Calvin exhorts us to be faithful, fighting the good fight to the very end:
Therefore when the servants of God see themselves thus two or three, against an hundred, it might astonish them at the first blush: but they must be armed with virtue from above to fight manfully: for the truth of God will in the end be conqueror: though it find not many protectors in this world, yea and though the most part hunt away and darken it, and wholly abolish it, yet it shall always get the upper hand. And therefore let us take good hearts to us, to confirm ourselves, when we see the devil raise up men, which seek nothing else but to turn the Scripture upside down, let us conclude thus with ourselves, that we must neither bow nor flee the field, but be valiant soldiers unto the end. (Calvin, the 26th sermon on the 4th chapter of 1Timothy)
Again, our text:
5 But you, be sober in all things, endure hardship, do the work of an evangelist, fulfill your ministry. 6 For I am already being poured out as a drink offering, and the time of my departure has come. 7 I have fought the good fight, I have finished the course, I have kept the faith; 8 in the future there is laid up for me the crown of righteousness, which the Lord, the righteous Judge, will award to me on that day; and not only to me, but also to all who have loved His appearing.




Comments
Amen and Amen. Glory to God.
Thank you and bless you, dear brother, for your faithfulness to the true and eternal Word of the Living God.
Wonderful exposition.

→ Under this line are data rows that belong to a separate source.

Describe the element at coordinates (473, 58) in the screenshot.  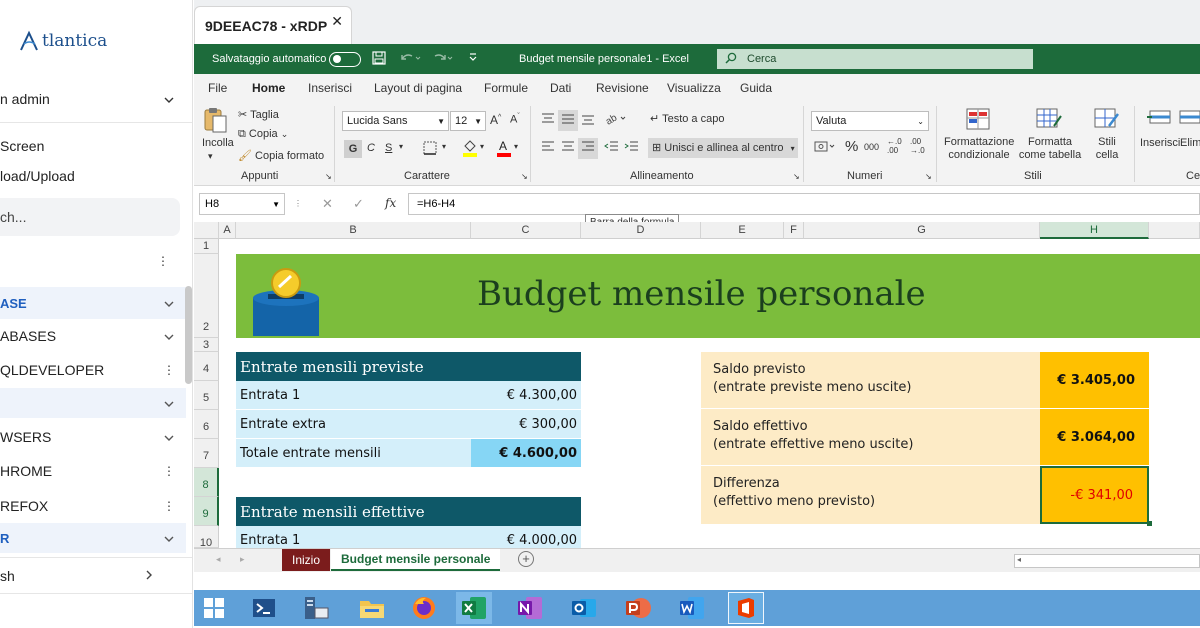
I see `customize-qat-icon` at that location.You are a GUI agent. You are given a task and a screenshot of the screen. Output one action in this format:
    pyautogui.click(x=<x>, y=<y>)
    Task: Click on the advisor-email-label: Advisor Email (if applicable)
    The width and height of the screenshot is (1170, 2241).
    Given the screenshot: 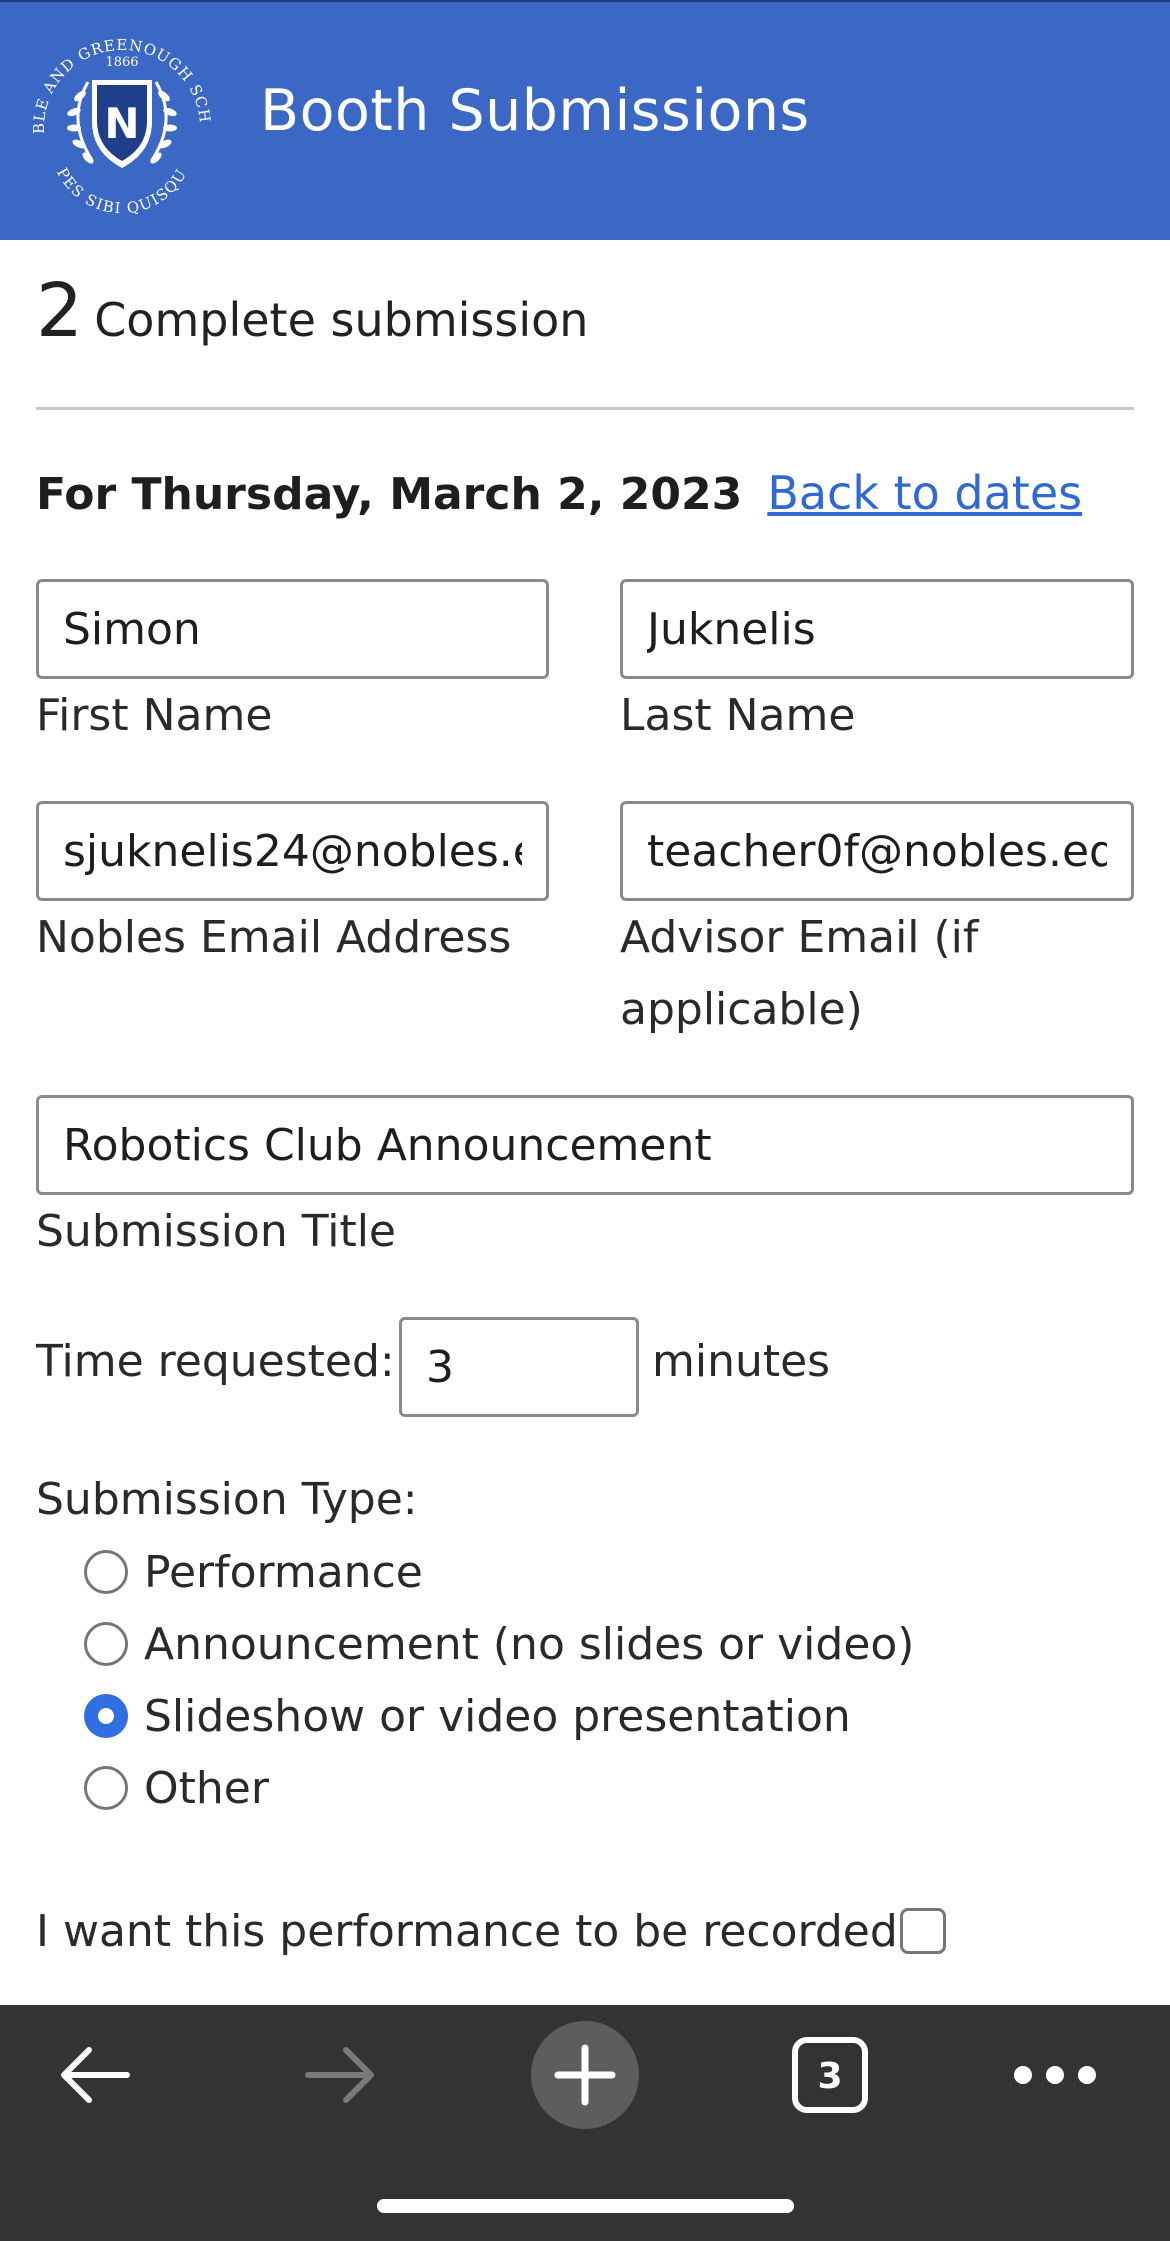 What is the action you would take?
    pyautogui.click(x=800, y=974)
    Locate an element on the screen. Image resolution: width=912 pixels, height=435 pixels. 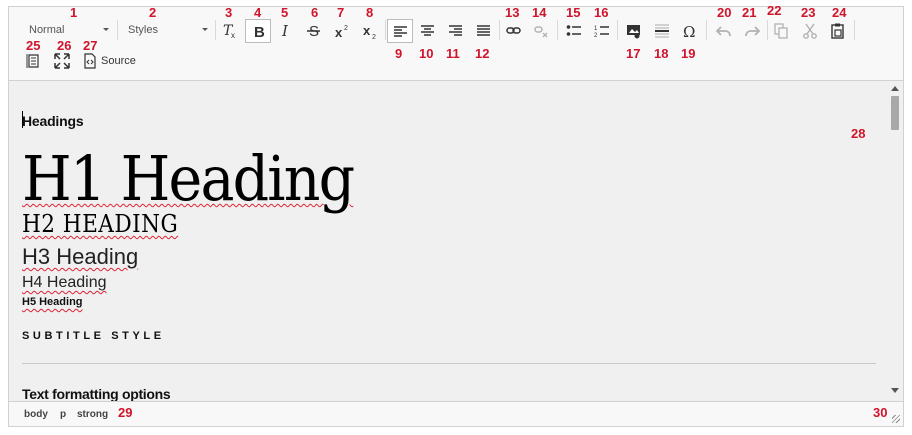
marker-label: 14 is located at coordinates (540, 12).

The theme of impressing upon believers for motivation the coming judgment and wrath of God is perhaps the most neglected theme taught and preached on in evangelical churches today... I've heard this verse preached often by great men as many of us have, but this may be the most valuable for this age I have ever heard or read. Thank you.
The very thing that needs to be said in all our presbyteries. How often are the messages bland, inoffensive and irrelevant.
Thanks for being a man, Tim.
God bless you brother.
Is this sermon recording online anywhere?